These 5 Little Things Might Explain Why You Wake Up Tired, Even After A Full 8 Hours

by Caroline Burke

Getting a good night's sleep can turn a Monday into a holiday, if you do it right. After sleeping a solid eight hours, you probably expect that you're fully rested and ready to greet the challenges of the day — so why do you still wake up tired after a good night's sleep? It can seem like a math equation without a solution, especially when you've literally been sleeping for that whole time.

Unfortunately, all sleep is not created equal. If you wake up groggy even after a full seven or eight hours of rest, you might not be reaching all stages of your rapid eye movement (REM) cycle, which makes up 25 percent of your overall sleep cycle, and is responsible for helping your brain store new memories, as well as regulating your mood, according to the National Institute of Child Health and Human Development.

The bad news is that you have to admit you're still not feeling well-rested, even after all of that effort to get snuggled into bed by 9 p.m. But the good news is that all hope is not lost: There are a number of ways you can look into your poor sleep and hopefully find a solution. From the foods you eat, to the way you dress, to the overall environment of your sleeping location, there's more than one way to increase your restfulness, besides simply closing your eyes a little earlier each night.

Here are five reasons you might not feel rested after a good night's sleep, and what you can do to catch the shut-eye you want.

Your Pajamas Are Uncomfortable

If you're waking up sweaty and hot, or with those pink elastic lines on your skin, your pajamas might not be putting you in a position to get the best rest.

Ideally, you want to sleep in roomy clothing that doesn't constrict you or trap in heat. Fabrics to avoid include polyester and rayon, which constrict heat and moisture, and fabrics to look for include natural, breathable fabrics, like cotton, linen, and bamboo.

Your Room Is Too Hot

Even if you think you're someone who gets cold easily and needs the bedroom to be on the warmer side, it's not ideal to sleep in a sweltering space. If your room is too hot, then that might make you sweat or have a fitful sleep. According to the National Sleep Foundation, the ideal sleeping environment is just a little bit cooler than you might think, at around 65 degrees Fahrenheit.

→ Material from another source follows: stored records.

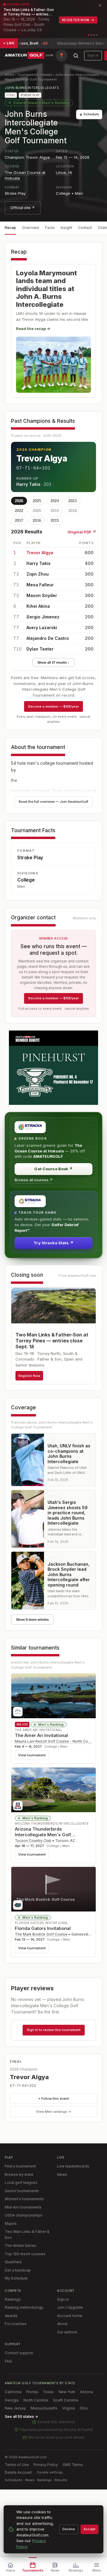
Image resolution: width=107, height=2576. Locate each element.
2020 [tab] (37, 510)
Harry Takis (28, 484)
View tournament (32, 1755)
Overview (30, 227)
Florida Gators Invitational (43, 1928)
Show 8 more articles (32, 1619)
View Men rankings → (53, 2112)
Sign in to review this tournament (54, 2030)
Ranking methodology (24, 2307)
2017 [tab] (19, 520)
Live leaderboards (73, 2166)
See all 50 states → (21, 2416)
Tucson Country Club (33, 1840)
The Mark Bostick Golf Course (41, 1934)
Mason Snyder (41, 595)
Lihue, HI (64, 172)
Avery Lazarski (41, 627)
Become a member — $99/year (53, 706)
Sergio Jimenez (42, 616)
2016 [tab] (37, 520)
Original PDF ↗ (81, 532)
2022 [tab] (19, 510)
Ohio (84, 2408)
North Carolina (35, 2400)
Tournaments (28, 75)
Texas (48, 2392)
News (62, 2174)
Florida (32, 2392)
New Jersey (15, 2408)
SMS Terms (73, 2464)
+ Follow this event (53, 2098)
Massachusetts (44, 2408)
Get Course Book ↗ (53, 1168)
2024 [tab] (55, 501)
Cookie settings (50, 2472)
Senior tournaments (22, 2191)
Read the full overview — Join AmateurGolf (53, 801)
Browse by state (19, 2174)
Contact (85, 227)
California (13, 2392)
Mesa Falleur (40, 584)
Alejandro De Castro (47, 638)
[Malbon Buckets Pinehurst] (53, 1068)
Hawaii (47, 75)
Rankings (13, 2299)
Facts (50, 227)
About (62, 2323)
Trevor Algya (41, 458)
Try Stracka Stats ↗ (53, 1242)
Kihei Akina (38, 606)
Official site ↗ (22, 207)
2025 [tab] (37, 501)
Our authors (67, 2332)
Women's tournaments (24, 2199)
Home (9, 75)
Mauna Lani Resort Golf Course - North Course (55, 1741)
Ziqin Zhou (37, 574)
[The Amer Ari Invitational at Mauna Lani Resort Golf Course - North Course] (53, 1696)
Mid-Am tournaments (23, 2207)
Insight (66, 227)
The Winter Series (20, 2245)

If you're able to adjust the thermostat in your room, definitely try to do that. If not, you can also adjust the circulation of airflow in your room by opening the window or setting up a fan nearby.

You Had A Big Dinner Right Before You Fell Asleep

When you eat a big meal right before bed, your body produces more energy for the sake of digestion, which might potentially disrupt your sleep cycle, according to dietitian Chloe McLeod. She told Huffington Post Australia,

I wouldn't be suggesting to come home late and have a giant meal. Have something which is lighter and easier to digest.

McLeod also noted, though, that you shouldn't go to bed starving, either. She suggested making something light, like a veggie omelette or a bowl of soup, if you do end up making dinner right before bed.

You're Not Timing Your REM Cycle Correctly

If you wake up in the middle of your REM cycle, then you might feel groggy and exhausted even after a solid eight hours of sleep. All REM cycles are a little bit different, according to the National Sleep Foundation, but the average one lasts around 90 minutes.

Ideally, you want to plan for sleep in 90-minute increments, according to the organization, so that you don't wake up in the middle of your REM cycle. For example, if you go to sleep at 10 p.m., you should either aim to wake up at 5:30 or 7 a.m., rather than 6:15.

You're Scrolling Through Your Phone Immediately Before Bed

If you have a habit of checking up on all your news feeds immediately before you go to sleep, it might be messing with your sleep cycle more than you think. According to Live Science, blue light (which is the type of light emitted from phone and laptop screens) can confuse your body and trick you into thinking it's not actually bedtime, thus leading you to stay up later than you normally would.

Try leaving your phone as far away from your bed as you can when it's time to go sleep, even if you use it as your alarm in the morning. Besides, if you can manage to leave the device a few footsteps away from your nightstand, that means you'll definitely be able to get yourself out of bed in the a.m. for the sheer sake of turning off that annoying alarm, right?